PROBLEM =
Starting at the line with "How do I perform: Collapse" and going on through the line with "Task: Click the Send email button", reproduce each line in the records below exactly and nothing more.

BEGIN RECORD EXTRACTS

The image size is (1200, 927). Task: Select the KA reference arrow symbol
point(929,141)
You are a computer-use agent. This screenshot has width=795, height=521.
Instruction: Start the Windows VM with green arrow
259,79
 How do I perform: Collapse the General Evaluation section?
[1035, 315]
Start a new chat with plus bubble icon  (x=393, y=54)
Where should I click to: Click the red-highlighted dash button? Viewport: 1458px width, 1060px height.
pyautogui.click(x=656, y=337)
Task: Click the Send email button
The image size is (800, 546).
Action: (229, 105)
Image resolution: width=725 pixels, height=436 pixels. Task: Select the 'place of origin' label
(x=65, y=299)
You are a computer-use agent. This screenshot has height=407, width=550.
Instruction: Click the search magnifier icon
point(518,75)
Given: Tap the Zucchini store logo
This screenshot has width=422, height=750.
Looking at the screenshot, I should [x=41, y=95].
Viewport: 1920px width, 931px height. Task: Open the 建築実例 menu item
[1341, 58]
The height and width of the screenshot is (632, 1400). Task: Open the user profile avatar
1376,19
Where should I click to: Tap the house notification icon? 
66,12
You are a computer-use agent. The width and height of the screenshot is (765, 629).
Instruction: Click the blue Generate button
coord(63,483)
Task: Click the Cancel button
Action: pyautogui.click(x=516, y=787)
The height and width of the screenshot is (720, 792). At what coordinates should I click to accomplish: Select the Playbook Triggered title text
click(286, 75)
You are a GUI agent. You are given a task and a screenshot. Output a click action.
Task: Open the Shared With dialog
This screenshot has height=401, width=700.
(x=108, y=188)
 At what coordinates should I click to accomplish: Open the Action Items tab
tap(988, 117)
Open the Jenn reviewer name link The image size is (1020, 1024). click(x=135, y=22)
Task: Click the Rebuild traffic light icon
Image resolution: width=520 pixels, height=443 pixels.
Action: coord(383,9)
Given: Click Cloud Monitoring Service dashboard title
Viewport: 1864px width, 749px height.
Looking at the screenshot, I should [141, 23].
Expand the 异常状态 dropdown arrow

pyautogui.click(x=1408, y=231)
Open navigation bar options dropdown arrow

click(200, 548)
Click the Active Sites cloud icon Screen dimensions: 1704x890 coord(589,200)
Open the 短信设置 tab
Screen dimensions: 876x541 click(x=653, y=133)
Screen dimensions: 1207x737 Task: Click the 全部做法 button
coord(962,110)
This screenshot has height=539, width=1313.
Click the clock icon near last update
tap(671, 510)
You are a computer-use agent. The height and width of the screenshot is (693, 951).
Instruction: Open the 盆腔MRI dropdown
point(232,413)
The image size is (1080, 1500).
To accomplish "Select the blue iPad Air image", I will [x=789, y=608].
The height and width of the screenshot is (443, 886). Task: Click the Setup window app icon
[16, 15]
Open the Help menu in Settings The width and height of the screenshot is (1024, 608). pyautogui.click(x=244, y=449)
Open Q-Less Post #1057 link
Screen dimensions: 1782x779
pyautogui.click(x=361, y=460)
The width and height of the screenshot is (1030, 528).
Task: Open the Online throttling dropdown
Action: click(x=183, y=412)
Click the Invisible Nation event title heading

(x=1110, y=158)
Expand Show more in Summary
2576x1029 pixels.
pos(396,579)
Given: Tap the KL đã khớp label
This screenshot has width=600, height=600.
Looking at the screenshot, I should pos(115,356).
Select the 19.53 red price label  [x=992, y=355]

END RECORD EXTRACTS

SOLUTION TO THIS PROBLEM =
 How do I perform: Collapse the General Evaluation section?
[1035, 315]
Start a new chat with plus bubble icon  (x=393, y=54)
Where should I click to: Click the red-highlighted dash button? Viewport: 1458px width, 1060px height.
pyautogui.click(x=656, y=337)
Task: Click the Send email button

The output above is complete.